Again the tanned face and broad shoulders stood between him and the page. Jack was strong; yes, strong; and he was worth having. All the old desire of possession reappeared, in company with his hatred of defeat. He was thinking of the bare spot on the wall in the drawing-room in place of the Velasquez. There would be an end of his saying: “The boy is the spit of the ancestor and just as good a fighter, too; only his abilities are turned into other channels more in keeping with the spirit of the age!” An end of: “Fine son you have there!” from men at the club who had given him only a passing nod in the old days. For he was not displeased that the boy was liked, where he himself was not. The men whom he admired were those who had faced him with “No!” across the library desk; who had got the better of him, even if he did not admit it to himself. And the strength of his son, baffling to his cosmos, had won his admiration. No, he would not lose Jack’s strength without an effort; he wanted it for his own. Perhaps something else, too, there in the loneliness of the office in the face of that bunch of roses was pulling him: the thrill that he had felt when he saw the moisture in Jack’s eyes and felt the warmth of his grasp before Jack left the library.

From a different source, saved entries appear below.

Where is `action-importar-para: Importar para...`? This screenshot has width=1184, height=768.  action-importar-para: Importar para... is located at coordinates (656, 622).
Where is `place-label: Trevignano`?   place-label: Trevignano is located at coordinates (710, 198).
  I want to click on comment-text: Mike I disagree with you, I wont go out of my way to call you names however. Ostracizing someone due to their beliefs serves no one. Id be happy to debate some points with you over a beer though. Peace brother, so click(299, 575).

And Jack and John Prather were speeding West to the same destination! They would meet! What then? There was no use of trying to work in an office on Broadway when the forces which he had brought into being over twenty years ago were in danger of being unloosed out on the desert, with Jack riding free and the fingers of the ancestor-devil on the reins. John Wingfield, Sr. called in the general manager.
“You are in charge until I return,” he said; and a few hours later he was in a private car, bound for Little Rivers.
PART III
HE FINDS HIS PLACE IN LIFE
XXXV
BACK TO LITTLE RIVERS
As with the gentle touch of a familiar hand, the ozone of high altitudes gradually and sweetly awakened Jack. The engine was puffing on an upgrade; the car creaked and leaned in taking a curve. Raising the shade of his berth he looked out on spectral ranges that seemed marching and tumbling through dim distances. With pillows doubled under his head he lay back, filling sight and mind with the indistinctness and spacious mystery of the desert at night; recalling his thoughts with his last view of it over two months ago in the morning hours after leaving El Paso and seeing his future with it now, where then he had seen his future with the store.

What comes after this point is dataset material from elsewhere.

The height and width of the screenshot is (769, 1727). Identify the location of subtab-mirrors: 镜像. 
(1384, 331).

“Think of old Burleigh raising oranges! I am sure that the trees will be well trimmed,” he whispered. “Think of Mamie Devore in the thick of the great jelly competition, while the weight of Joe Mathewson’s shoulders starts a spade into the soil as if it were going right to the centre of the earth. Why, Joe is likely to get us into international difficulties by poking the ribs of a Chinese ancestor! Yes—if we don’t lose our Little Rivers; and we must not lose it!”